Traditionally, investors would allocate a larger portion of their portfolios to stocks and a smaller portion to bonds, following a 60/40 portfolio construction. However, the State Street report reveals that investors are increasingly keeping a substantial amount of cash on hand.
In September, cash allocations rose by 0.3% to reach 20.4%, while fixed-income allocations increased by 0.2% to reach 28.5%. On the other hand, equities experienced a decline of 0.5% and now account for 51.1% of investor portfolios.

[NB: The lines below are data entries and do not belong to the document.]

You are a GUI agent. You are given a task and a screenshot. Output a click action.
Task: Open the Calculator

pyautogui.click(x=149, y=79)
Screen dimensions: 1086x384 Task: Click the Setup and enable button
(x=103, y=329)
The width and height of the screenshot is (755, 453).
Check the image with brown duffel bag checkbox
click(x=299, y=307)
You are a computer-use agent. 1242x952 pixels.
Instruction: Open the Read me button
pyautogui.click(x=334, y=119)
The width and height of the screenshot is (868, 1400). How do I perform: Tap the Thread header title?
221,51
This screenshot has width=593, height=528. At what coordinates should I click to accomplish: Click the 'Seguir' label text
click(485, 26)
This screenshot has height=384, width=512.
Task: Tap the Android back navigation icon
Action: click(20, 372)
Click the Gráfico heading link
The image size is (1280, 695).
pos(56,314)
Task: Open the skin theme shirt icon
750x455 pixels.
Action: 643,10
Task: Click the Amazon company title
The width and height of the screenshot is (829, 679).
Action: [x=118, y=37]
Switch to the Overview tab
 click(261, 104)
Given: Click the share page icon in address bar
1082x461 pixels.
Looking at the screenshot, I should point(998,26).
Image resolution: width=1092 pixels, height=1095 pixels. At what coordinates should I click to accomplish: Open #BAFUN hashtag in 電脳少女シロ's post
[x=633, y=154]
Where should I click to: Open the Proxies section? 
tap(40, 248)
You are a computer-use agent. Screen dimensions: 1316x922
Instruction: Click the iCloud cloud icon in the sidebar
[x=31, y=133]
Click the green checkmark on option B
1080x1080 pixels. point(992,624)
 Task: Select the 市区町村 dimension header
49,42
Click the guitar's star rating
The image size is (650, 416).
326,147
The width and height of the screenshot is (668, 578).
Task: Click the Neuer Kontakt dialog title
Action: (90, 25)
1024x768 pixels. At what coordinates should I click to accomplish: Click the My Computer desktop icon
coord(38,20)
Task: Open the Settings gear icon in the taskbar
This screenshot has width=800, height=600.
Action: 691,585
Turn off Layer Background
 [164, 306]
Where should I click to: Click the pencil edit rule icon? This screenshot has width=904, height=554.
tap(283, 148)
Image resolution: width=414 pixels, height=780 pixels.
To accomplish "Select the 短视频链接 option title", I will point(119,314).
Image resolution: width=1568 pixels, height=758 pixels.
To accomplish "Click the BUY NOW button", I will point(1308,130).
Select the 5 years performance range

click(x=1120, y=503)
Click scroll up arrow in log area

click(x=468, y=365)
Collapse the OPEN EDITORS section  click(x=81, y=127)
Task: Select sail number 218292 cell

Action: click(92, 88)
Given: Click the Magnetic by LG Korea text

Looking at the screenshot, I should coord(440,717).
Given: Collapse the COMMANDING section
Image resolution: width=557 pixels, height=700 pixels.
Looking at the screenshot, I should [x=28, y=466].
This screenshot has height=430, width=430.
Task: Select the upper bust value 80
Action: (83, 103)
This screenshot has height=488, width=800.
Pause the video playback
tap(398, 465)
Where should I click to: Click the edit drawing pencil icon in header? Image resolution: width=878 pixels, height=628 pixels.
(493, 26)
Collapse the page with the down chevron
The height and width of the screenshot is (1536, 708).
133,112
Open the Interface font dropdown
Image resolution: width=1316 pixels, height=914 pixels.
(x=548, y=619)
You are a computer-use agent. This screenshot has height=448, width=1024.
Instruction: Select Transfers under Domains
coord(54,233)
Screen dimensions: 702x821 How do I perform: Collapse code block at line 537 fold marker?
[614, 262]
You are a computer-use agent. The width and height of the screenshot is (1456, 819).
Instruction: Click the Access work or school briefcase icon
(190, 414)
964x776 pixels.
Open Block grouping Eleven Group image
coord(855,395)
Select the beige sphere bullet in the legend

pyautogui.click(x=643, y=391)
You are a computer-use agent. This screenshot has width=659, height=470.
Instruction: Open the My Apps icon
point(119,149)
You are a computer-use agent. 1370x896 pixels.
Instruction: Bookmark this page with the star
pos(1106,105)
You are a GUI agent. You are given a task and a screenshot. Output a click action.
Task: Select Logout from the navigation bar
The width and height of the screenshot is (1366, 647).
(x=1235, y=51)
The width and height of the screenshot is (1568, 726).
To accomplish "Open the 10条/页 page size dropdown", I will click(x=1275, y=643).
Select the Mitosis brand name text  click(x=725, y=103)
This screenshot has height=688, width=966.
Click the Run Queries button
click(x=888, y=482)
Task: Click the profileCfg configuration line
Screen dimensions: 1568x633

According to Michael Metcalfe, head of macro strategy at State Street, investors are seeking refuge in cash due to the weakness in both the equity and fixed income markets. While cash holdings are currently above average, Metcalfe cautions that they are still a few percentage points below their usual peak during times of crisis.
State Street’s report provides insights into the allocation of investor portfolios between equity, fixed income, and cash since 1998.
The recent spike in short-term Treasury yields, following the Federal Reserve’s decision to increase its policy rate to a 22-year high, has presented ordinary investors with an opportunity to earn 5% on Treasury bills (T-bills) for the first time in over a decade. However, longer-dated Treasury yields, such as the 10-year and 30-year rates, lagged behind in approaching the 5% level. This sudden repricing has put pressure on older bonds with lower coupons.
The impact of this shift has been evident in the stock market as well. On Friday, the Dow Jones Industrial Average (DJIA) gained approximately 400 points or 1.2%. Meanwhile, the S&P 500 index (SPX) rose by 1.5%, and the Nasdaq Composite Index (COMP) increased by 1.8%, according to FactSet data.